The Visual Task Adaptation Benchmark
题目：The Visual Task Adaptation Benchmark
主讲人： 翟晓华（2014年王选所博士毕业，导师：肖建国、彭宇新） Google Research, Brain Team, Zurich
时 间：2019 年 11 月 5 日（周二）17:30 —18:30
Representation learning promises to unlock deep learning for the long tail of vision tasks without expansive labelled datasets. Yet, the absence of a unified yardstick to evaluate general visual representations hinders progress. Many sub-fields promise representations, but each has different evaluation protocols that are either too constrained (linear classification), limited in scope (ImageNet, CIFAR, Pascal-VOC), or only loosely related to representation quality (generation). We present the Visual Task Adaptation Benchmark (VTAB): a diverse, realistic, and challenging benchmark to evaluate representations. VTAB embodies one principle: good representations adapt to unseen tasks with few examples. We run a large VTAB study of popular algorithms answering questions like: How effective are ImageNet representation on non-standard datasets? Are generative models competitive? Is self-supervision useful if one already has labels?
Xiaohua Zhai received the Ph.D degree in Computer Science from Peking University, Beijing, China, in July 2014. He is currently a senior research engineer in Google Research, Brain Team, Zurich.
He is the co-founder of "The Visual Task Adaptation Benchmark" (VTAB) project (github.com/google-research/task_adaptation), which is a diverse, realistic, and challenging benchmark to evaluate representations, i.e. generative models, self-supervised learning, semi-supervised learning and supervised learning. He leads the self-supervised learning research (github.com/google/revisiting-self-supervised). The project insights lead to the self-supervised semi-supervised learning (S4L) on ImageNet (SOTA on the paperswithcode leaderboard), and semi-supervised GANs on ImageNet (outperformed current SOTA BigGAN by using 5x less labeled data). He is the core contributor to the "compare GANs" project (github.com/google/compare_gan): a framework for training and evaluating GANs, which reaches 1.4K stars and 269 forks on GitHub. He built a machine learning system for large scale knowledge graph (billions of entities) reconciliation.

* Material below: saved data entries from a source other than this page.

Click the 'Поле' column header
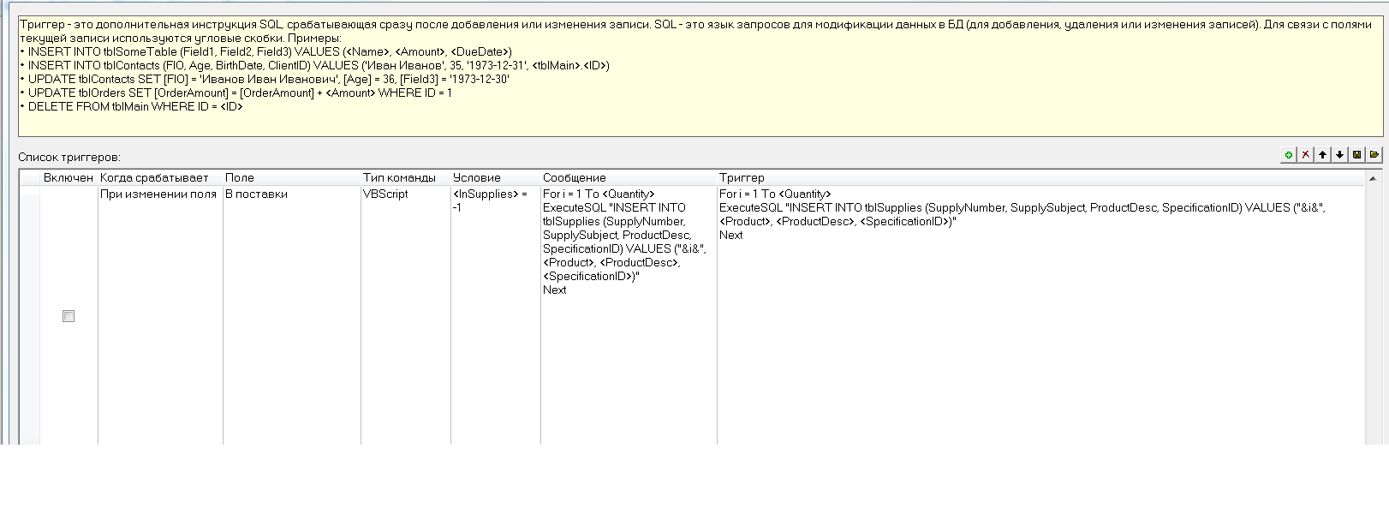 240,177
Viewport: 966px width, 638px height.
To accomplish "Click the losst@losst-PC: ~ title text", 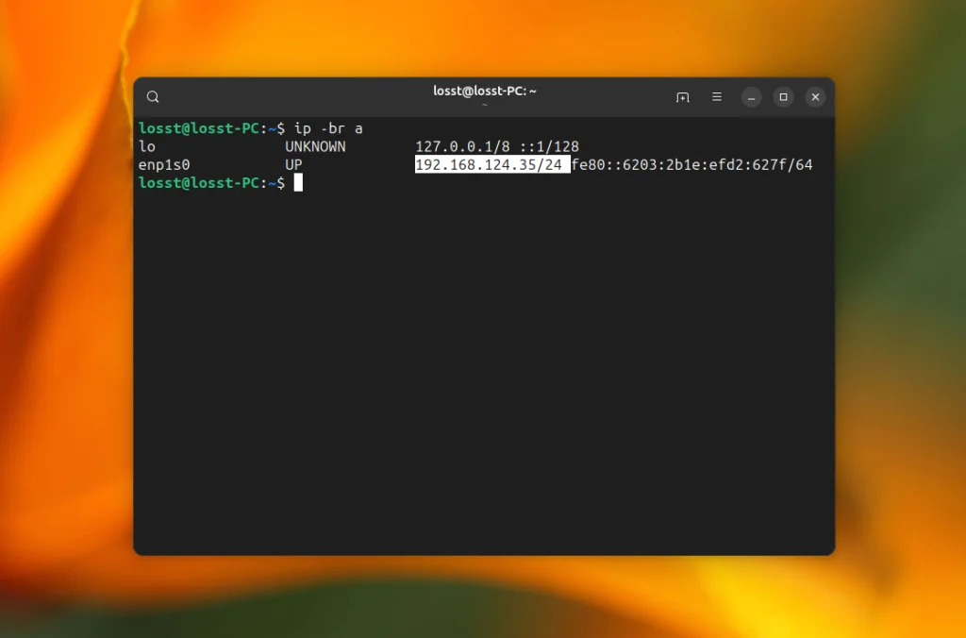I will coord(487,92).
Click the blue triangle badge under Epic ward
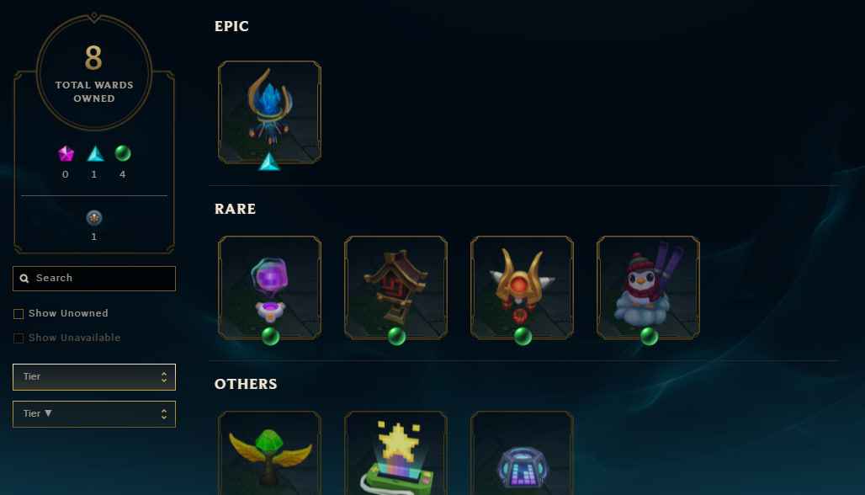865x495 pixels. pos(269,162)
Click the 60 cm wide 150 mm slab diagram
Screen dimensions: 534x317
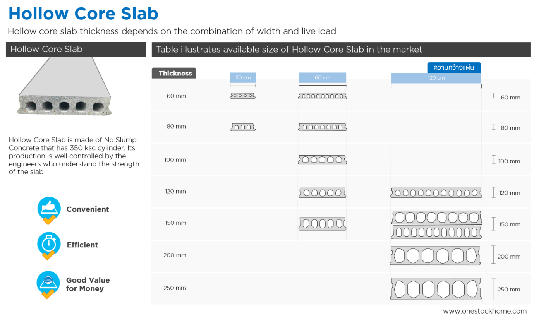pos(322,224)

He has authored papers in refereed international journals and conference proceedings, including TCSVT, ICML, ICCV, CVPR, AAAI, and ACM-MM. As second accomplisher of PKU-ICST team, which is lead by Prof. Yuxin Peng, he participate in the NIST TRECVID international video retrieval evaluation 2012 and win the first place. He is a reviewer of IEEE Transactions on Pattern Analysis and Machine Intelligence (TPAMI), IEEE Transactions on Image Processing (TIP), CVPR, AAAI and ACM-MM.